▼▼▼

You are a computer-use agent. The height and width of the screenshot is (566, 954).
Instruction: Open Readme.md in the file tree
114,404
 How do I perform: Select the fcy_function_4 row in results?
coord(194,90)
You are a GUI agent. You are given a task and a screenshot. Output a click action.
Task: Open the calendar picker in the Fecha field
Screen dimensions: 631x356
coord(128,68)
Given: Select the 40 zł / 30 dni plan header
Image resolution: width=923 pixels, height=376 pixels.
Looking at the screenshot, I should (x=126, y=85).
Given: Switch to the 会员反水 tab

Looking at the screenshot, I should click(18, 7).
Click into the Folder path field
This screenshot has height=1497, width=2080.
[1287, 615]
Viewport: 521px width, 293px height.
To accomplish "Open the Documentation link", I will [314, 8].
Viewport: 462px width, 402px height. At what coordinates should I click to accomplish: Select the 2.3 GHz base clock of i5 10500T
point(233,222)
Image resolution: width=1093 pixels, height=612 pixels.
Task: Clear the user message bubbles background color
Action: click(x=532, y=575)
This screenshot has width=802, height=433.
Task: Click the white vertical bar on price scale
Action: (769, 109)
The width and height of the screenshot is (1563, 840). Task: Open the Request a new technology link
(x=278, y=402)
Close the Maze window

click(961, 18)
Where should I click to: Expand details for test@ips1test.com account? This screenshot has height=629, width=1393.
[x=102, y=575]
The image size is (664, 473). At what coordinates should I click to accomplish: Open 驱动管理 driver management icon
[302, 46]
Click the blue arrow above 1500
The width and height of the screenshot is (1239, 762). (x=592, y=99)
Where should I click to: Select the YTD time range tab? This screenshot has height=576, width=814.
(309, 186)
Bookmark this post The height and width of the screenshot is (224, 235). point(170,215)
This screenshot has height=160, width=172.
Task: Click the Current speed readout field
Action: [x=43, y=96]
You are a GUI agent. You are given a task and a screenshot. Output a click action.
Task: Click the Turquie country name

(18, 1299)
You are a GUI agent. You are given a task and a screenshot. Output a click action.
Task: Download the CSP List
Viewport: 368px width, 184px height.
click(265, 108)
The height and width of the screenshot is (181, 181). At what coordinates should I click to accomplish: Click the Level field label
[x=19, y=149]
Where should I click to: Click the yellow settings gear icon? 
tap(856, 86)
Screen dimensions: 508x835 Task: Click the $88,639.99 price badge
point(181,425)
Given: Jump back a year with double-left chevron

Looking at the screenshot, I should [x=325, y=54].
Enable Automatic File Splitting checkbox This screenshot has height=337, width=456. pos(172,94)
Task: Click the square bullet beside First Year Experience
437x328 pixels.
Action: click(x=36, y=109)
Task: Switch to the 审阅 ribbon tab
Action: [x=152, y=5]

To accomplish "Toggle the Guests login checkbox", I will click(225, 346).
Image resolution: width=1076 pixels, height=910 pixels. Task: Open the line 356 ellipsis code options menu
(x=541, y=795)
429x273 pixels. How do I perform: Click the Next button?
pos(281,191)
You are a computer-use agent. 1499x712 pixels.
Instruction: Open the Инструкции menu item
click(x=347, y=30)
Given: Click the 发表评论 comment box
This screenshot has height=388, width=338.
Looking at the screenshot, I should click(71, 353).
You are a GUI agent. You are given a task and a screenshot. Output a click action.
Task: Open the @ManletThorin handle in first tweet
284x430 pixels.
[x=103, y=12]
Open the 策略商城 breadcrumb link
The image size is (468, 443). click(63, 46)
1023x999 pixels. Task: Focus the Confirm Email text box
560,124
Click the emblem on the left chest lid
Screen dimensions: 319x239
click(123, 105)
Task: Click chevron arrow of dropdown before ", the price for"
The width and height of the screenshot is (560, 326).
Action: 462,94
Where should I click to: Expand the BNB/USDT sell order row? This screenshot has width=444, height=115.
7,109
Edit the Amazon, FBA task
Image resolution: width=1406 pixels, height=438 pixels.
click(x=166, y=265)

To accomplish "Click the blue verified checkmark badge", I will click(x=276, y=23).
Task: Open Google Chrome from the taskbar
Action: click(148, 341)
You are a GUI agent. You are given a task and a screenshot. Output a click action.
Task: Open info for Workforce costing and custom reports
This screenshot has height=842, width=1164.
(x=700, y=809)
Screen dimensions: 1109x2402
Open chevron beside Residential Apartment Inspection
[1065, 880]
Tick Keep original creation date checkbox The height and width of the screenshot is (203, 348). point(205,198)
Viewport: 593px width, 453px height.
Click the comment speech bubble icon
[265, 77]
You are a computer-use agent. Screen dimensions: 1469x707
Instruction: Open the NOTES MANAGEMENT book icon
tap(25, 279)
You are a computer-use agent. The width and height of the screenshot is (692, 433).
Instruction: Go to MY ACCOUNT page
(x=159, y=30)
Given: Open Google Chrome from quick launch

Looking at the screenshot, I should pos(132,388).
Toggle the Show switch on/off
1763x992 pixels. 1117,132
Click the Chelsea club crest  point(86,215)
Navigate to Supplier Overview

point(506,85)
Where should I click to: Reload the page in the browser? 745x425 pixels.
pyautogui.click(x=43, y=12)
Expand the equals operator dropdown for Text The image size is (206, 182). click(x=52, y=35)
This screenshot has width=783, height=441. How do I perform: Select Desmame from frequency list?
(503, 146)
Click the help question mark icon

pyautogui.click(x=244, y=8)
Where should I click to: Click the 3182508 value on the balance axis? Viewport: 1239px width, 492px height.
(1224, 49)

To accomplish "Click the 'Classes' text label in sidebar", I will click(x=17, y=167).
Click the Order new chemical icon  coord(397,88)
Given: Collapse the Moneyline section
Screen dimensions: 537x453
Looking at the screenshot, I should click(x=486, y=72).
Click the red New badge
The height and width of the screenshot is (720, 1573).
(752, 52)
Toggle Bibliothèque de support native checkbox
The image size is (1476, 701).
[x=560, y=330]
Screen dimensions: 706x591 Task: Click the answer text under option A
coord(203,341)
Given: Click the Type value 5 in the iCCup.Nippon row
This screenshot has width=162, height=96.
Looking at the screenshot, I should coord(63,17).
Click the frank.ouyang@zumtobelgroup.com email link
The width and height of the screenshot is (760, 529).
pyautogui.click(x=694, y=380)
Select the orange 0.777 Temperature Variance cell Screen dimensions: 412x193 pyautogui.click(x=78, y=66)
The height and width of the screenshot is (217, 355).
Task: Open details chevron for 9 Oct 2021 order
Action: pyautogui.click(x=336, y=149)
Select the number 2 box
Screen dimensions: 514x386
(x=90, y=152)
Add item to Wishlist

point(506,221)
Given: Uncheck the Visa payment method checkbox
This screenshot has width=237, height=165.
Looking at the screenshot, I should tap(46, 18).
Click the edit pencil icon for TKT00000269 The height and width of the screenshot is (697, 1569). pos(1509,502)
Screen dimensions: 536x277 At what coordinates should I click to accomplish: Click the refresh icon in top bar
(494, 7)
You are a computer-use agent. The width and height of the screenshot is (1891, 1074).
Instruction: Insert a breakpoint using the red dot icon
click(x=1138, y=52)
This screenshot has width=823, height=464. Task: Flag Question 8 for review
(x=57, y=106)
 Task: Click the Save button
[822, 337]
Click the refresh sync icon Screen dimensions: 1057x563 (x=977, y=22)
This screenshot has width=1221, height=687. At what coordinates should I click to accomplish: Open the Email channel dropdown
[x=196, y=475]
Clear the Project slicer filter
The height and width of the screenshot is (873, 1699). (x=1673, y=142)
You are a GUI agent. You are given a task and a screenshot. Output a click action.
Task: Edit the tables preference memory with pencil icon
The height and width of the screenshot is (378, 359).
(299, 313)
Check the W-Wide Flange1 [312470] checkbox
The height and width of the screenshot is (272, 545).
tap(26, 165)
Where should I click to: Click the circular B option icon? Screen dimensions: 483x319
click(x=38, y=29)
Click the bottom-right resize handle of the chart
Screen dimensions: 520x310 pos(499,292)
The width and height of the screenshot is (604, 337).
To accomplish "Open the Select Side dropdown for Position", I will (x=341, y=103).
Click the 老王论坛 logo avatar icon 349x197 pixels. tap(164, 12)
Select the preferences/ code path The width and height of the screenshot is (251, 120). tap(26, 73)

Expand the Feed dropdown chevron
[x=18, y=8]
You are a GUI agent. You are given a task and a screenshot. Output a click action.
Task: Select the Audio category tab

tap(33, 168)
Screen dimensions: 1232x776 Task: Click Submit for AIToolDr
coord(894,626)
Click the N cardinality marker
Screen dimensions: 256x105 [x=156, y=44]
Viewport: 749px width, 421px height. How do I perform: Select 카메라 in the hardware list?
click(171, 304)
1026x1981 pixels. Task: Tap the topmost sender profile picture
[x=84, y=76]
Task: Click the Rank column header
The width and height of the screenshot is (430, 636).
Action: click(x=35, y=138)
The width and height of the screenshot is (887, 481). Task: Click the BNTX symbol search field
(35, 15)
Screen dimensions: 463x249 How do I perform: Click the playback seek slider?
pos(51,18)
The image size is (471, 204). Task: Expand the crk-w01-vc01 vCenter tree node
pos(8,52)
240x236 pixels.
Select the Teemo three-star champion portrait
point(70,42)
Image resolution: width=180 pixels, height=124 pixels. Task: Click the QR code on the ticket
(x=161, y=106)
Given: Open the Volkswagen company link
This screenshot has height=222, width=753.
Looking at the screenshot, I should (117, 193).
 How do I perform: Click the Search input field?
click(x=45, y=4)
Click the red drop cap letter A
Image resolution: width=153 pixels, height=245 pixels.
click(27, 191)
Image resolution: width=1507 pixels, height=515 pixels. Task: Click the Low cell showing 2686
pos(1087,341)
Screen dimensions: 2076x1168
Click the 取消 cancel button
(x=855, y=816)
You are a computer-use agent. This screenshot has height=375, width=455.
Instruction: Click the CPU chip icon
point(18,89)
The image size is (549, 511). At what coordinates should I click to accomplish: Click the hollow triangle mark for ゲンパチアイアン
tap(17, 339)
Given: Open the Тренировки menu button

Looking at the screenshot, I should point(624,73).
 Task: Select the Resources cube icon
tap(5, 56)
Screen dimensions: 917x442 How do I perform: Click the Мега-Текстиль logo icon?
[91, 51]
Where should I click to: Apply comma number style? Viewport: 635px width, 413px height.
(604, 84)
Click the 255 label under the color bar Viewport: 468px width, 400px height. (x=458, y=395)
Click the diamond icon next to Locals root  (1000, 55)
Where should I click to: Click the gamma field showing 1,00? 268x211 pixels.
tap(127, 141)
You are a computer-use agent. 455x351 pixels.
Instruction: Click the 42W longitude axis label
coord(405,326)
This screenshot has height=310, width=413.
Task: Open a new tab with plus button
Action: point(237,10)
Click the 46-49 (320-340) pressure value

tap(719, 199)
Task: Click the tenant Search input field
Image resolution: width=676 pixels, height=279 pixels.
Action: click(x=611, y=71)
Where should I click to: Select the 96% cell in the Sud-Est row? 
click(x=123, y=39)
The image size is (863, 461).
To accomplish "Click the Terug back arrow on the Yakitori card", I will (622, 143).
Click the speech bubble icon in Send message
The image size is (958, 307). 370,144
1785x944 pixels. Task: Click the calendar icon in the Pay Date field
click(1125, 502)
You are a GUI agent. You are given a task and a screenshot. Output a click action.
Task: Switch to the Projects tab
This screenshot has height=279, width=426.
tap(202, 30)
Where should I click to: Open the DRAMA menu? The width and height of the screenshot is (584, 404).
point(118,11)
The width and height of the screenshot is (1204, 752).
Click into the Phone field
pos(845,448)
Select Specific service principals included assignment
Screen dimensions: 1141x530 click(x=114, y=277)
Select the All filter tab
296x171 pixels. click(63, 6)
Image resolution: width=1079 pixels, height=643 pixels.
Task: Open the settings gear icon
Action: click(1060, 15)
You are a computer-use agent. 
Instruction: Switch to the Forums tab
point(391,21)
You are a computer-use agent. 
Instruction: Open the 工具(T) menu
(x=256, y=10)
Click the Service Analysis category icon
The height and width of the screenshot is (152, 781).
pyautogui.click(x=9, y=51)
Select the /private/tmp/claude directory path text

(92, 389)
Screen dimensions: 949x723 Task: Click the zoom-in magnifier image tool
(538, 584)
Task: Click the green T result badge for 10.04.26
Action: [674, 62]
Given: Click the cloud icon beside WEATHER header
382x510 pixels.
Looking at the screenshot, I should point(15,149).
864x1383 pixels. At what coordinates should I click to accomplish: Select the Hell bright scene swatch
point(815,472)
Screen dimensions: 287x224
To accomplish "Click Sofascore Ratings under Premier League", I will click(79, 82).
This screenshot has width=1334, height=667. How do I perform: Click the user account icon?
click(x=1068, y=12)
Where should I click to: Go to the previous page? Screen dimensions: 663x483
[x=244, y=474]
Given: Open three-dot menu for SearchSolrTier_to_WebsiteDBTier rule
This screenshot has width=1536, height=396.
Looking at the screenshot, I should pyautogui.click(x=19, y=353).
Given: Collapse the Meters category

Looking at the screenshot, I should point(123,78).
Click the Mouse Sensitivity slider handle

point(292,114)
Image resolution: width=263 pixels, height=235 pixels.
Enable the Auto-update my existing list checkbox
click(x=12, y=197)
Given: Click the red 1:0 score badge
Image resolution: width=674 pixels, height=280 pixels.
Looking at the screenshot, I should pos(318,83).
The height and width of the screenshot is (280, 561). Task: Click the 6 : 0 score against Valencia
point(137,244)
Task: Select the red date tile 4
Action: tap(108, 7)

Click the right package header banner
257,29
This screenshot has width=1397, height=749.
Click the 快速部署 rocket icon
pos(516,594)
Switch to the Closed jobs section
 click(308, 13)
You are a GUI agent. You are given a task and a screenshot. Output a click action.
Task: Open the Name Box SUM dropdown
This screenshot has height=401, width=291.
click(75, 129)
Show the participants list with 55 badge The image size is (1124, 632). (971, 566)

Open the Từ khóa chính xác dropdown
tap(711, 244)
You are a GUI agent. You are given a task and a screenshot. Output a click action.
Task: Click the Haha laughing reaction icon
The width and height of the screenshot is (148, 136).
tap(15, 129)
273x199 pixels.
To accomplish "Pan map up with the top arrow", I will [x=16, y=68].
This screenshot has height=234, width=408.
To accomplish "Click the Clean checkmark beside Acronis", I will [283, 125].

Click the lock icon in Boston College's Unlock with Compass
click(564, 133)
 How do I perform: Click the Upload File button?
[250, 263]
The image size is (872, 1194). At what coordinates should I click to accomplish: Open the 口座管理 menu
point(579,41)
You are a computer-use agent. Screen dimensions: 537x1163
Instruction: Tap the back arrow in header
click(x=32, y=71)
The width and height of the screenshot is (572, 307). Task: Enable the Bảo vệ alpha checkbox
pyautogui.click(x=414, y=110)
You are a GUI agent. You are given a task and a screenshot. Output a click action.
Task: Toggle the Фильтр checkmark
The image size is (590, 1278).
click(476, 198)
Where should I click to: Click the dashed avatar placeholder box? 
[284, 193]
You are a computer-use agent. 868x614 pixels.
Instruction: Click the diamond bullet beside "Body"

▲▲▲

#### Activity:
Copy the lines above that hold the word "pencil".

#### Result of this exercise:
Click the edit pencil icon for TKT00000269 The height and width of the screenshot is (697, 1569). pos(1509,502)
Task: Edit the tables preference memory with pencil icon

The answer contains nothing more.